Task prompt. If a line in the data below holds the word "width", include it in the count. Give only the final number.

Data extracts.
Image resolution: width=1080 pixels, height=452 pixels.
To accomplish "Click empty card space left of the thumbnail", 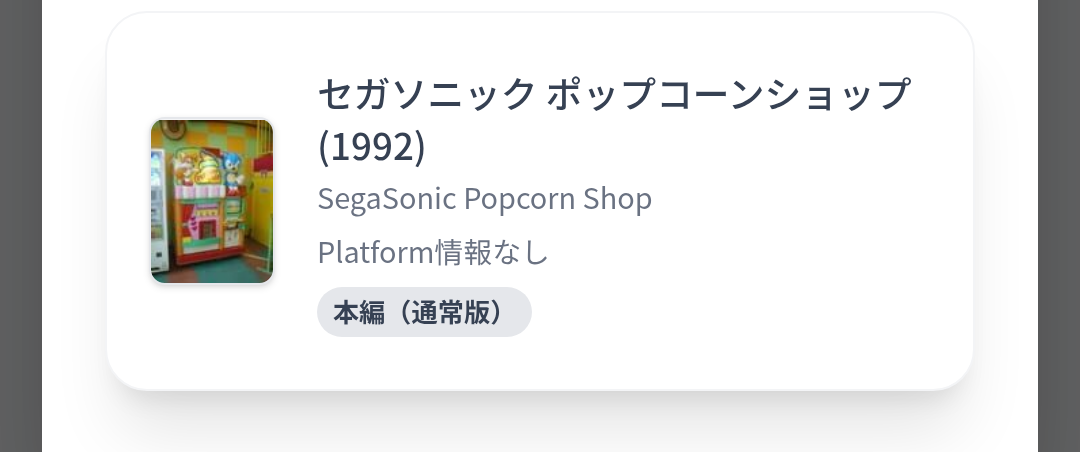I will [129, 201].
* * *
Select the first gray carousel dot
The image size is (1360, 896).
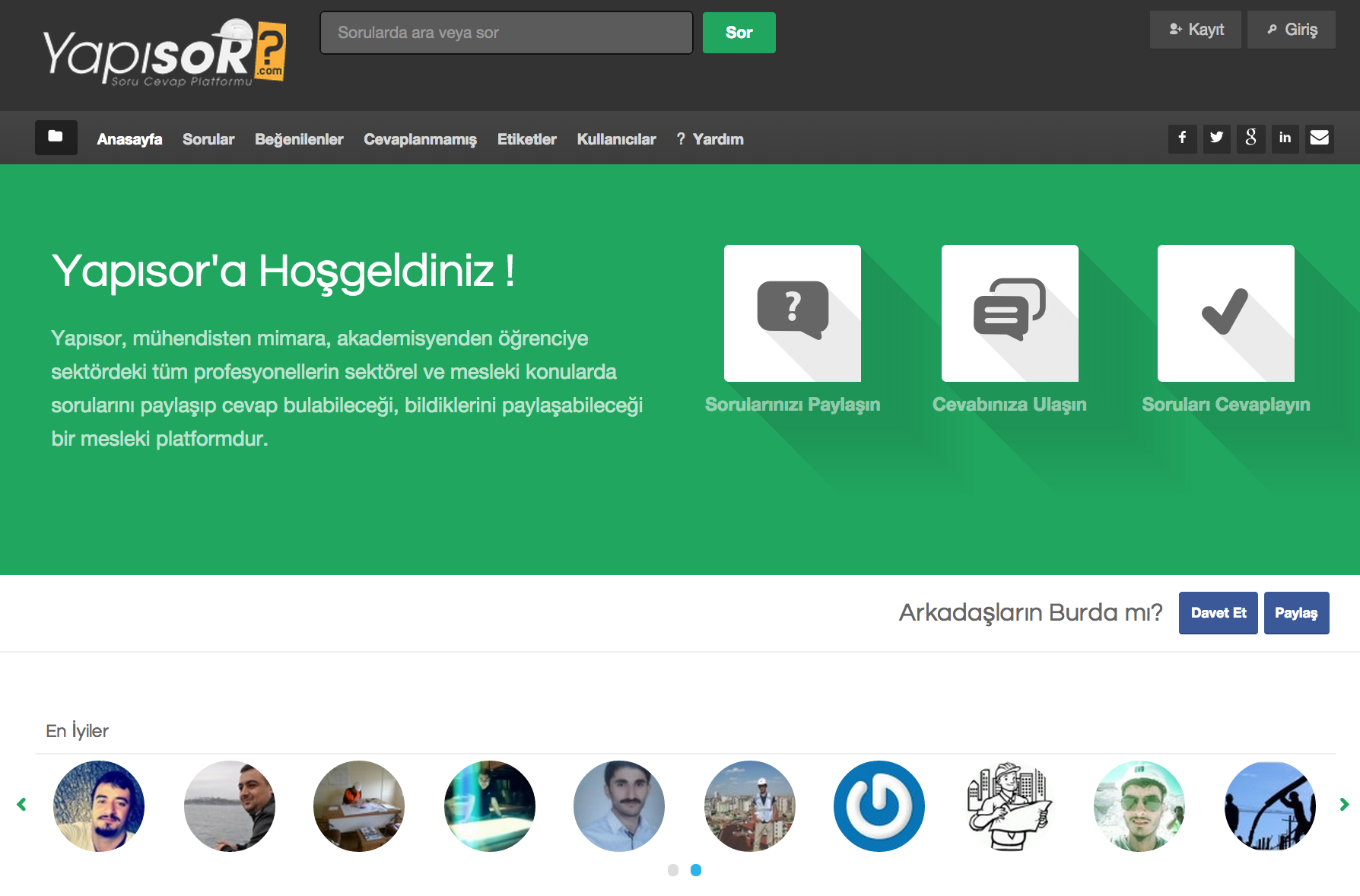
--
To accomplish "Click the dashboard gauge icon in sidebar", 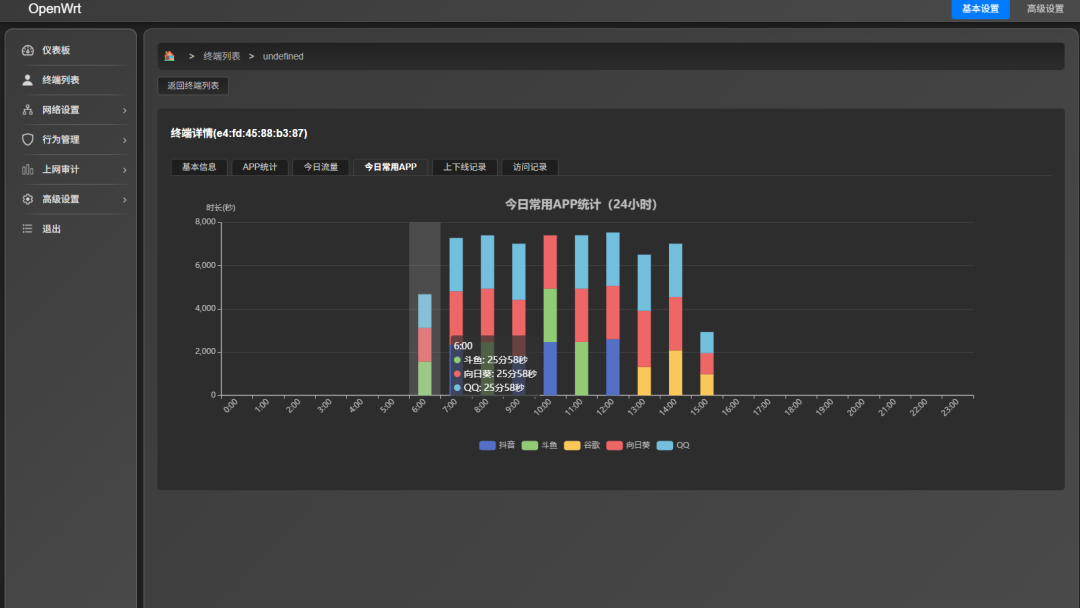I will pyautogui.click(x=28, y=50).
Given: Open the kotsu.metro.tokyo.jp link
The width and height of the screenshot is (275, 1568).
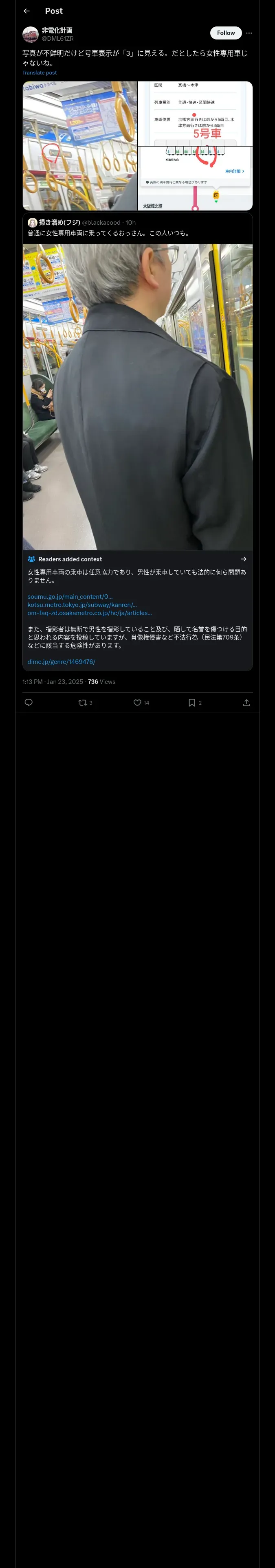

Task result. 2